Ireland accuses UK of 'backsliding' on border backstop

An anti-hard border sign in Clones, Co Monaghan
Ireland’s deputy prime minister has said that a time limit on the border backstop is a ‘deal-breaker’. Photograph: Paul Faith/AFP/Getty Images

Ireland has expressed concern that the British government is “backsliding” on Theresa May’s firm commitment to sign up to a backstop promise for the Irish border that would guarantee the open border remains after Brexit in the event of no deal.

In an unusually outspoken speech, Adrian O’Neill, the Irish ambassador to the UK, told an audience of British civil servants and EU embassy officials he was alarmed that some Brexiter MPs think the backstop was not even necessary.
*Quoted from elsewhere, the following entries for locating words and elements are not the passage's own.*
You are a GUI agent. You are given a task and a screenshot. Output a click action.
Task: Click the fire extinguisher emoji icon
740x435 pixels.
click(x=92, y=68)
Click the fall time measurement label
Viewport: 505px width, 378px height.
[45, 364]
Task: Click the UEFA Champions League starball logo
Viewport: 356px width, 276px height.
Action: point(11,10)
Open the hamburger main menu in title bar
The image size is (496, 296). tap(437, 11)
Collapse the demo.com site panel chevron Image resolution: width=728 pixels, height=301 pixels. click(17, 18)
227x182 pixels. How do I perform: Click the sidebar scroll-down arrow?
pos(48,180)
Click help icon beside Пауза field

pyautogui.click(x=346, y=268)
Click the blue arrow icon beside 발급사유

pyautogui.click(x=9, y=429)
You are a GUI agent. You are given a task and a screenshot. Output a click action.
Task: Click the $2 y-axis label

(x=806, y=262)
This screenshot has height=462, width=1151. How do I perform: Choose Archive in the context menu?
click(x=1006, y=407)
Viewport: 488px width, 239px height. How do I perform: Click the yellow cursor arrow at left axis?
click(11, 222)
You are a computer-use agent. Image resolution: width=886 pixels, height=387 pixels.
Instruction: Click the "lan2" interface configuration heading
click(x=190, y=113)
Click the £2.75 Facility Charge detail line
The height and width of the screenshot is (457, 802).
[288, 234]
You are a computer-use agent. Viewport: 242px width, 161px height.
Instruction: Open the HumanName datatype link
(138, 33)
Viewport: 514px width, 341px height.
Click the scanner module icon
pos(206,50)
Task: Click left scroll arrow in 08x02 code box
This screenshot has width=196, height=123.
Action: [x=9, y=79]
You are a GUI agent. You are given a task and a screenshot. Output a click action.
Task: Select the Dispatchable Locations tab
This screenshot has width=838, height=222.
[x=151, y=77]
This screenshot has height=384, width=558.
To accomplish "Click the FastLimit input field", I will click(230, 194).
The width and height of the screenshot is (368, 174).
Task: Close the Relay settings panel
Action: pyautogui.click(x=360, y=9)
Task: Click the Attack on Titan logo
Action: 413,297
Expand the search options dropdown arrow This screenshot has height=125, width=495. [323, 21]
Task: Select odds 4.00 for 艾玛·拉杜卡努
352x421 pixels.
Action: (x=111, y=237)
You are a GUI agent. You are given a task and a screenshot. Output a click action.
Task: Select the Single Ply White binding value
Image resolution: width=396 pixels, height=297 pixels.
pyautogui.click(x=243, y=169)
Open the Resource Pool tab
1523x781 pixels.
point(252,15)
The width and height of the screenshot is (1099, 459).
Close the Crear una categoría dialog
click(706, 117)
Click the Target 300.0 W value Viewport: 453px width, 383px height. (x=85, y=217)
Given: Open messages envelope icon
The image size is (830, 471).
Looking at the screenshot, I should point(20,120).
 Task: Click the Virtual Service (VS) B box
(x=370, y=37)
“We are concerned [about] certain things which were agreed in December and repeated in March,” the ambassador said in reference to the deal May struck with the EU in December and her signing of the draft withdrawal agreement in March.

“There seems to be some degree of backsliding on those, in so far as this demand for a time-limited version of a backstop is not consistent with what was agreed in December and March and we are concerned by that,” he added.

That there was still no deal on the Irish border, nine months after the prime minister had signed up to the backstop option, was “both disappointing and concerning”, O’Neill said.

He said that it was unlikely there could be a deal in the next 48 hours, and the “most benign” outcome of the European council was that the prime minister would make a speech that bettered the EU27’s understanding of her position “and that would lead to renewed impetus in negotiations”.

“Time is not on our side, and with each passing day we grow increasingly concerned that decisive progress on Northern Ireland has not made,” he said.

“It is even more concerning that we hear comments in some quarters here that the backstop is unnecessary,” O’Neill added. A no-deal hard border he said, had the capacity to “disturb the delicate and complex balance of the Good Friday agreement and disrupt the fragile peace”.

The backstop, he said, was a “crucial safety net” for the 1998 Good Friday agreement, which brought peace to Northern Ireland.

“We should be in no doubt that the prospect of Brexit, especially a hard Brexit, or a no-deal Brexit, is causing genuine anxiety in Northern Ireland,” said O’Neill.

He pointed out that Theresa May had committed to a backstop back in December with no mention of a time limit to it, an idea that the Irish deputy prime minister, Simon Coveney, has said is a “deal-breaker”.

Sources within the EU express frustration that the time-limit idea had already been dismissed after it was put forward in June as part of Theresa May’s pre-Chequers customs proposals.

The time limit was inserted under pressure from hard Brexiters who threatened to resign if there was an open-ended backstop, but back-channel communications from Downing Street to EU officials suggested this was not something May was committed to.